Keith said a few days ago, "I so want to get the bird thing. I so don't." Keith, I know just what you mean. For a very long time I didn't get the bird thing either. When I was an architect, we did a big renovation at the Bronx Zoo's World of Birds. I loved working at the zoo, loved the people there, but the birds themselves didn't interest me. I have friends who are big birders, go on birding vacations, keep life lists, and I always thought they were a little odd. Then... Well, I'm not sure. Except I started sitting by the river one fall, and my first winter the buffleheads came by, looking like black-and-white rubber duckies. Then that spring there were duckings and goslings, and like baby anythings, baby birds are cute. No matter how conscientiously you try not to anthropomorphize, come on, they're CUTE. Then I started paying attention to the birds in the garden at the Rancho. And bingo, here I am, a full-fledged, as it were, birder. Except I don't keep a life list. But I do get excited when I see a new bird I haven't seen before.

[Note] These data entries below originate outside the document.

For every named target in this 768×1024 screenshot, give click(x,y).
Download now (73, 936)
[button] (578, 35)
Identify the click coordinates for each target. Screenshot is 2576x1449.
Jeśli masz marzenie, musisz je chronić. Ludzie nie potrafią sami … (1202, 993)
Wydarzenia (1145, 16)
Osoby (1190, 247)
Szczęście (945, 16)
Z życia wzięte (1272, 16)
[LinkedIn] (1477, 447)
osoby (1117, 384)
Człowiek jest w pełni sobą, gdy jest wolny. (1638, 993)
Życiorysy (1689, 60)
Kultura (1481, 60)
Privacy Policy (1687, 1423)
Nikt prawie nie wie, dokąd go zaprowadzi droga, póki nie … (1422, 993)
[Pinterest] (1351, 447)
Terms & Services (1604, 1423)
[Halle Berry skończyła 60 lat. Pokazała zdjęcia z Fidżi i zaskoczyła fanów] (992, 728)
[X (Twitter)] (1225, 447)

All of which is to say, Urban Naturalist, who now has a blog of his own, reports that his wife saw a female mallard swimming with eleven ducklings. I'm hoping my count was off, though I could swear there were twelve. But the point is, they do appear to all be hers, and my recent duck research shows mallards can lay and hatch up to 13 eggs. So she's way at the end of the bell curve, but that's one fertile duck.